» Exercise task A:
The list of the most decorated US Naval vessels of World War II includes only vessels that earned at least how many Battle Stars?

» Supplied passage:

━━━━━━━━

= Most decorated US Naval vessels of World War II =

This list catalogs the most honored US Naval vessels of the Second World War. It is placed in descending order of earned Battle Stars; descending accorded unit recognitions; descending ship size by type; and ascending hull number. It contains only vessels that earned 15 or more Battle Stars for World War II service.

Honors awarded that are not listed may include:
- Honors awarded by countries other than the United States (e.g., Philippine Presidential Unit Citation, British Admiralty Pennant)
- Honors awarded to all units for serving active duty during World War II; including active duty before US entry in the war (e.g., American Defense Service Medal, American Campaign Medal, Asiatic-Pacific Campaign Medal, World War II Victory Medal)
- Honors awarded to vessels for campaigns other than World War II service (e.g. Korean War service, Vietnam War service).

━━━━━━━━

» Recorded data:

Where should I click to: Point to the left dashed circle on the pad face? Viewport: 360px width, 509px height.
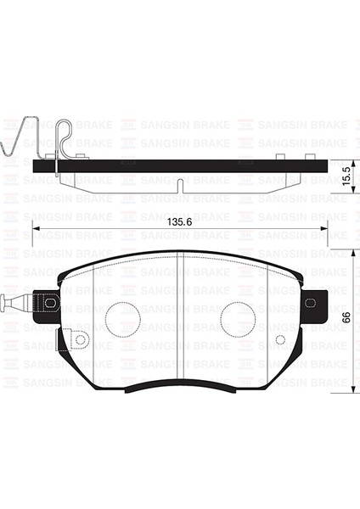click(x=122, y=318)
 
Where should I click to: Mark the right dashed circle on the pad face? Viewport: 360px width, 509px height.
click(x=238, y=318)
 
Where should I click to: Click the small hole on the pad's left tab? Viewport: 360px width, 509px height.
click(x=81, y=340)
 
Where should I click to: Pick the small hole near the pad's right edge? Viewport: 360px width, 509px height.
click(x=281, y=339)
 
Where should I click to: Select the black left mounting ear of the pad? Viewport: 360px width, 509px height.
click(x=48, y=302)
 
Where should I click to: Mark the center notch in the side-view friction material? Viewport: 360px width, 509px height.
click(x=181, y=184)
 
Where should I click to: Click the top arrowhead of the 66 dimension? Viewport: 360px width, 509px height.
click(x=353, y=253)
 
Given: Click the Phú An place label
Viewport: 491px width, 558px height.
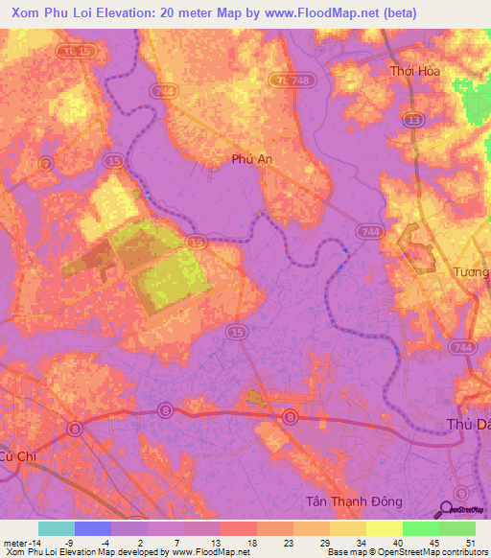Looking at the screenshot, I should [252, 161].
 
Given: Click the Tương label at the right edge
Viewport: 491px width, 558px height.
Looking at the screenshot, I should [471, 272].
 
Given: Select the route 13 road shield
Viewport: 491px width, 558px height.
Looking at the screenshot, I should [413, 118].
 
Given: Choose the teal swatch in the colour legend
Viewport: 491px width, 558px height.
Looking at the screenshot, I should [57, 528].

━━━━━━━━

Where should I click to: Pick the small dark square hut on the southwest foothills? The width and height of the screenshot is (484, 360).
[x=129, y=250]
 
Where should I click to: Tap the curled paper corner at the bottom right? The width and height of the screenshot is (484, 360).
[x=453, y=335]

━━━━━━━━

» Exercise task B:
In the entries, start at the line that has "Where should I click to: Point" and stop after the line that has "click(x=353, y=253)". Rewrite those lines with "dashed" changed to "dotted" and everything else unchanged, leaving out the pictures.

» Full answer A:
15 Battle Stars for World War II service.

» Full answer B:
Where should I click to: Point to the left dotted circle on the pad face? Viewport: 360px width, 509px height.
click(x=122, y=318)
 
Where should I click to: Mark the right dotted circle on the pad face? Viewport: 360px width, 509px height.
click(x=238, y=318)
 
Where should I click to: Click the small hole on the pad's left tab? Viewport: 360px width, 509px height.
click(x=81, y=340)
 
Where should I click to: Pick the small hole near the pad's right edge? Viewport: 360px width, 509px height.
click(x=281, y=339)
 
Where should I click to: Select the black left mounting ear of the pad? Viewport: 360px width, 509px height.
click(x=48, y=302)
 
Where should I click to: Mark the center notch in the side-view friction material? Viewport: 360px width, 509px height.
click(x=181, y=184)
 
Where should I click to: Click the top arrowhead of the 66 dimension? Viewport: 360px width, 509px height.
click(x=353, y=253)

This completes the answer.